The category is fact-specific. It is not a default option for most applicants. Where the applicant has a documented professional record that genuinely meets the standard — including, often, applicants in academic or research fields — the O-1 can be approved within weeks under premium processing.

Kuwaitis affiliated with institutions of higher education or qualifying nonprofit research organizations may be eligible for an H-1B cap-exempt petition under INA § 214(g)(5) (8 U.S.C. § 1184(g)(5)).

Cap-exempt H-1B petitions are not subject to the annual numerical cap and the H-1B lottery. They may be filed and approved at any time during the year. The qualifying employers are:

    • Institutions of higher education, as defined in 20 U.S.C. § 1001(a).
    • Nonprofit entities related to or affiliated with an institution of higher education.
    • Nonprofit research organizations.
    • Governmental research organizations.

The cap-exempt pathway has become a meaningful option for applicants with research, teaching, or healthcare affiliations who would otherwise face the cap lottery’s roughly one-in-four odds.

Practitioners working with denaturalized Kuwaitis have generally recommended pursuing multiple options in parallel, rather than picking one and waiting.

mic What the Attorney Says

“I would encourage you, like I do for everybody, to apply for all of it. F-2, O-1, H-1B cap-exempt — and whatever you apply for, I would also apply for asylum. Apply for everything you can.”

Jim Hacking The Immigration Answer Show, June 6, 2026

The reason for the layered approach is the speed and certainty of each option. Asylum confers the strongest long-term status — work authorization 150 days after filing, eligibility for adjustment after one year of granted asylum, eligibility for travel documentation — but asylum adjudication is slow, and the affirmative asylum backlog is substantial.

A pending F-2 or approved O-1 keeps the applicant in lawful nonimmigrant status while asylum is pending.

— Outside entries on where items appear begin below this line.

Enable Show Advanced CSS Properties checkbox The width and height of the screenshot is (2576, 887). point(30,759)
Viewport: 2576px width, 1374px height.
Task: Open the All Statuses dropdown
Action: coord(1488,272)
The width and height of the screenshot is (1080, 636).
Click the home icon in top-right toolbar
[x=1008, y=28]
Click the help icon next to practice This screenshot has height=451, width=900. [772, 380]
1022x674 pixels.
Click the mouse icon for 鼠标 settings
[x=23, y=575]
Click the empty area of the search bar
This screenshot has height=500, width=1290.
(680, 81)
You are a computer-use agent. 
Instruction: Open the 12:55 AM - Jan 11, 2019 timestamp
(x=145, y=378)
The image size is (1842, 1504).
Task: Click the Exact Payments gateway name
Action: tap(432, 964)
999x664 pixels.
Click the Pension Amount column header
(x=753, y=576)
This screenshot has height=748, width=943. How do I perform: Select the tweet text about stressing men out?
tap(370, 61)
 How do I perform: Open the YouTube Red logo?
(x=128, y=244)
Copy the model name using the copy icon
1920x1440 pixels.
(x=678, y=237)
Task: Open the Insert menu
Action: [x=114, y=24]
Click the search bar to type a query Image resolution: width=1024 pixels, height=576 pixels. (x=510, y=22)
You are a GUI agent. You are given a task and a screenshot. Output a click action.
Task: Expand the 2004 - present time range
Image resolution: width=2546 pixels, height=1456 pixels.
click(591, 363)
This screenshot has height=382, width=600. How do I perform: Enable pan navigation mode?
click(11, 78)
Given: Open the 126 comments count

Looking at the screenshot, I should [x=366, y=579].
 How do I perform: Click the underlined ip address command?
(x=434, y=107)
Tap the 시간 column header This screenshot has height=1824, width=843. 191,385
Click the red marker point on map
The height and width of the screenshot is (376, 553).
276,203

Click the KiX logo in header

A cap-exempt H-1B, where available, adds work authorization and a separate path to employment-based permanent residence if circumstances change.

For Kuwaitis in the United States who lose citizenship while abroad, the picture is grimmer. A revoked U.S. visa cannot be re-issued by a consulate to a person who is now stateless under a third country’s nationality framework. The combination of Kuwaiti revocation and U.S. visa revocation produces a population with no clear path back.

The U.N. Refugee Agency has called repeatedly on Kuwait to halt the revocation campaign and provide judicial review. Those calls have gone unanswered. As of mid-2026, the revocation process continues — and so does the corresponding administrative pressure on the U.S. legal options available to those affected.